Natuurlijk zijn er ook struikelblokken
Hoewel deze manier van denken prachtige kwaliteiten met zich meebrengt, zoals creativiteit, originaliteit en intuïtief inzicht, zijn er ook valkuilen waar leerlingen dagelijks tegenaan lopen. Juist bij visueel-ruimtelijke leerlingen kunnen taal, planning, organisatie en zelfvertrouwen struikelblokken vormen. Daarom is kennis van hun leerstijl cruciaal: niet alleen om hun talenten tot bloei te laten komen, maar ook om gerichte ondersteuning te bieden waar dat nodig is.

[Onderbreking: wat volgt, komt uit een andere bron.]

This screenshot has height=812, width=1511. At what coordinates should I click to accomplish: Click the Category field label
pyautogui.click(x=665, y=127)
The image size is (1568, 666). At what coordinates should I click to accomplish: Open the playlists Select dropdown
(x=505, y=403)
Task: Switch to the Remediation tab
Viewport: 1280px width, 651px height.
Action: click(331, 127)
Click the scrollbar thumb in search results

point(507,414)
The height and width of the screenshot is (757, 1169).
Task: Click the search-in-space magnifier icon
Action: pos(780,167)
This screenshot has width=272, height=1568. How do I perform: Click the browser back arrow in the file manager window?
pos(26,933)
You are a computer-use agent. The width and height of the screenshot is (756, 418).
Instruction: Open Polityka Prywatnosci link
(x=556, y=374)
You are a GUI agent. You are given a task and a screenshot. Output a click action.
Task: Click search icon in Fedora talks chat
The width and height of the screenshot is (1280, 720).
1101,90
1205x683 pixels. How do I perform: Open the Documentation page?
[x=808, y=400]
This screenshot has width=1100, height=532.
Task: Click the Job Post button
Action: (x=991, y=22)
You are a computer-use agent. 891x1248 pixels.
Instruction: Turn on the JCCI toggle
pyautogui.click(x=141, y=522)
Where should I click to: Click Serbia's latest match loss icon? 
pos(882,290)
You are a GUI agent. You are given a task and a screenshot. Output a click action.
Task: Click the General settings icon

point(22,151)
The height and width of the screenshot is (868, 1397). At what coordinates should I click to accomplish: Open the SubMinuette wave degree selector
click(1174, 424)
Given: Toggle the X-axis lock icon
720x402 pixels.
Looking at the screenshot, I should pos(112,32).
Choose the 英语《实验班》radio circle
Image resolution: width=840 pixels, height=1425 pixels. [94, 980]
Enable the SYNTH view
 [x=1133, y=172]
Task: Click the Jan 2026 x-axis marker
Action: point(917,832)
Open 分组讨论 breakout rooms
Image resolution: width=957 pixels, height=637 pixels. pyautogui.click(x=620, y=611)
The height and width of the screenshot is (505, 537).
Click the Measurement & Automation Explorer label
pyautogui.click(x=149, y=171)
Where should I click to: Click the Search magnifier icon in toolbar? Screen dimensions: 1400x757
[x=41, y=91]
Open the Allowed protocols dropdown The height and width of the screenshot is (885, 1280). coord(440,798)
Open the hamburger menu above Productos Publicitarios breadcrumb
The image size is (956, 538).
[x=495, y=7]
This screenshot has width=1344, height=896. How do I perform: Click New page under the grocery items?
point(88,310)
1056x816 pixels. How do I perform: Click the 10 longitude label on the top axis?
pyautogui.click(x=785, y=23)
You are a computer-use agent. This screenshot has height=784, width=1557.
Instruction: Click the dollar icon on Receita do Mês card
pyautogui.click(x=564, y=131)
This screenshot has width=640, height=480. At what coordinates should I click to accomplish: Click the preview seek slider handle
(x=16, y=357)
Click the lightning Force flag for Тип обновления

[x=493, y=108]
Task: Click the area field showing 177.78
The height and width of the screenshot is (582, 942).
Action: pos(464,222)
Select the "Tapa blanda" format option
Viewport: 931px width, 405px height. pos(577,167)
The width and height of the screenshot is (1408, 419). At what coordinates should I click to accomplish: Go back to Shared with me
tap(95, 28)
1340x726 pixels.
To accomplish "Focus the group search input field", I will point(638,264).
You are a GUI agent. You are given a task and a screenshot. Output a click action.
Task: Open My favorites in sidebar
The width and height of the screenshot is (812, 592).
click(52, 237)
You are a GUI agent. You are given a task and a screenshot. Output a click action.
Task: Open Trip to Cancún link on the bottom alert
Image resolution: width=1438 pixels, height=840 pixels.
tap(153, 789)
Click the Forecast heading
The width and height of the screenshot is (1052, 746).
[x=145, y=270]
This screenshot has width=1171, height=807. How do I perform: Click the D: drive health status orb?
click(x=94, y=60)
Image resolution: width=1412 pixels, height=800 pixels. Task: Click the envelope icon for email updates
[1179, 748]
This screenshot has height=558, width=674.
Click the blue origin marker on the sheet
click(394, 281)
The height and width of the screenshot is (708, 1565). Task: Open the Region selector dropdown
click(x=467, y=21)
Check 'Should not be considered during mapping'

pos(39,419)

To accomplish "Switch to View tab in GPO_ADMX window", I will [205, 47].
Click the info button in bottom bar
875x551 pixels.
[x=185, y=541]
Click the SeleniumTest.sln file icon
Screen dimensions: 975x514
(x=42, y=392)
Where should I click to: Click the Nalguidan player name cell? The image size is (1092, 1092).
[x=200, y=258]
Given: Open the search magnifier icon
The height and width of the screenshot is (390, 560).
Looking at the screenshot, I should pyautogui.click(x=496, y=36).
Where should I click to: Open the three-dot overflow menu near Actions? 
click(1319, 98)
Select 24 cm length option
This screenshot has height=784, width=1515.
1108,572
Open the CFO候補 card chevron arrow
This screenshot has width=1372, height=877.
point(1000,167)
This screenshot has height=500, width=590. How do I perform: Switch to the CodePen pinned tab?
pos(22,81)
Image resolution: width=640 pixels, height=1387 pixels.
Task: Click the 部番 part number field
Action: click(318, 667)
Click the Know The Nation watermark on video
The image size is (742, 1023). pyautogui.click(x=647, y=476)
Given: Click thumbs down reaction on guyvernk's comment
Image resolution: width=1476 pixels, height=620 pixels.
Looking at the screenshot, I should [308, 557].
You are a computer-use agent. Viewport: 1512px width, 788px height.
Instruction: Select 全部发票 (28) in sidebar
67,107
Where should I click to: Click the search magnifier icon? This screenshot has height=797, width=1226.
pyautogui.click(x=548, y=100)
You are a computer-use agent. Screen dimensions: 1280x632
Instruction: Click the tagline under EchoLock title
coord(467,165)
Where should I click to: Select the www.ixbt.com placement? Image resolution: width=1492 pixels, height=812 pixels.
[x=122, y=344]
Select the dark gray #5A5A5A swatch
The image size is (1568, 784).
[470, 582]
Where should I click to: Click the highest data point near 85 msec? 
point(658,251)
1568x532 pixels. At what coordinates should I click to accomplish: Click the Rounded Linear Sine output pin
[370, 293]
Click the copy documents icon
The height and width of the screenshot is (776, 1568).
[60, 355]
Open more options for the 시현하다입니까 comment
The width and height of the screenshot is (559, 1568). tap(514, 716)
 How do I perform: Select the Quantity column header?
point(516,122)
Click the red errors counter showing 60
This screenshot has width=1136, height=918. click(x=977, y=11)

Overzicht zorgt voor inzicht
Deze leerlingen leren vanuit overzicht — maar dat overzicht is er lang niet altijd vanzelf. Daar hebben ze hulp bij nodig. Dat zie je terug bijvoorbeeld bij het plannen van huiswerk. Ze worstelen met vragen als:
- Hoeveel stof is het eigenlijk?
- Hoe lang ben ik hier mee bezig?
- Wanneer moet ik dan beginnen?
- Welke manier vind ik prettig?
- Hoe onthoud ik het meest?
- Hoeveel herhaalmomenten moet ik inplannen?
Door deze vragen expliciet te maken en samen te beantwoorden, help je leerlingen niet alleen vooruit in hun leerproces, maar geef je ze ook meer grip, zelfvertrouwen en rust
Het vereist veel inlevingsvermogen
Het vraagt veel inlevingsvermogen van de omgeving om goed om te gaan met deze unieke manier van denken. Wanneer er weinig begrip is voor hun visueel-ruimtelijke denkwijze, ligt faalangst al snel op de loer. In plaats van zich constant aan te passen aan een systeem dat niet voor hen werkt, moeten deze leerlingen juist leren vertrouwen op hun sterke kanten – zoals hun creatieve probleemoplossend vermogen en intuïtieve inzicht. Help hen strategieën ontwikkelen die aansluiten bij hún leerstijl, zodat de informatieopname beter verloopt en ze met meer vertrouwen kunnen leren.